Global audio company Squeak E. Clean Studios teamed up with VMLY&R Australia and New Zealand to hide a secret image in sound to attract Navy intelligence recruits for highly skilled positions. ‘The Audio Ad You Can See’ is designed to connect a tech audience to Navy intelligence roles and targets the narrow field of intelligence professionals suited to work in the Navy.

The ad reaches these intelligence professionals on the “invisible battlefield” where they operate, and can be streamed here. Squeak E. Clean Studios Head of Sound Paul Le Couteur worked carefully to reverse engineer the “world’s first recruitment message hidden in sound,” by producing audio from an image to be analyzed through a spectogram, a tool that analyzes frequencies in the electromagnetic spectrum.

To reveal the hidden message, the audio discovered by only the most clever must be processed in a spectrogram, which is used in sound production to repair background noise, crackle, hums and glitches. It’s also used by the Australian Navy to intercept, analyze and identify threats at sea. 

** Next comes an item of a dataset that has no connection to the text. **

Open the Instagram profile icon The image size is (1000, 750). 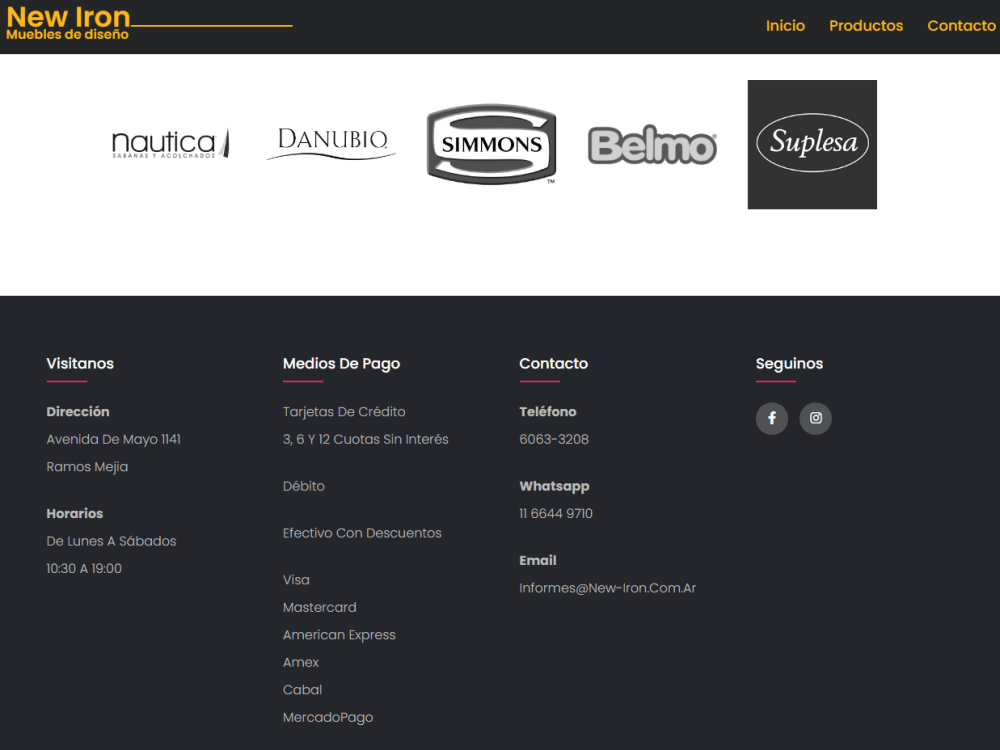815,418
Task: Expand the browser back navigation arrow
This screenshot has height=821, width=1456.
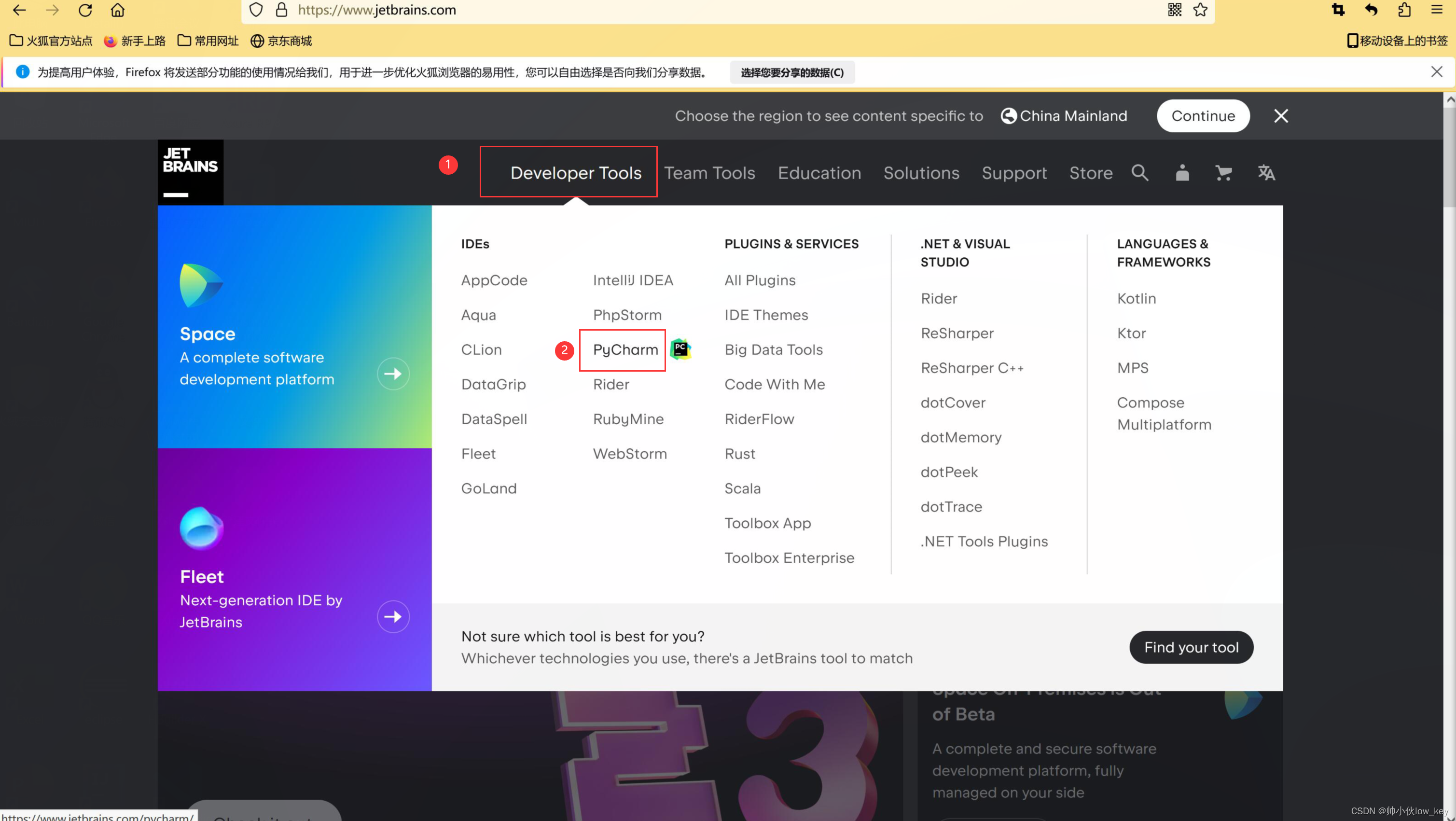Action: pyautogui.click(x=19, y=10)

Le Couteur notes, “This idea really pushed my audio engineering brain to places it hasn’t gone before. Every audio signal produces an image in a spectrogram, but we found a way to reverse that process and produce audio from an image. Essentially, we were painting with sound."

Creating the hidden image was a unique collaboration between audio production and design. While the audio needed to be crafted for an image, the image needed to be crafted for audio.

First, a designer created a poster then converted into audio signals using an image synthesizer, before the voice and further soundscape elements were added. Extensive use of additive EQ, subtractive EQ, compression and the micro-automation of volume ensured each sound had its own sonic space in the frequency spectrum.

James Wills, Creative Director, VMLY&R says, “Every element was tweaked with meticulous precision to make sure we struck a balance between clarity of the audio and clarity of the image. We were essentially manipulating the electromagnetic spectrum, which is exactly what some of the Navy’s intelligence personnel do every day.”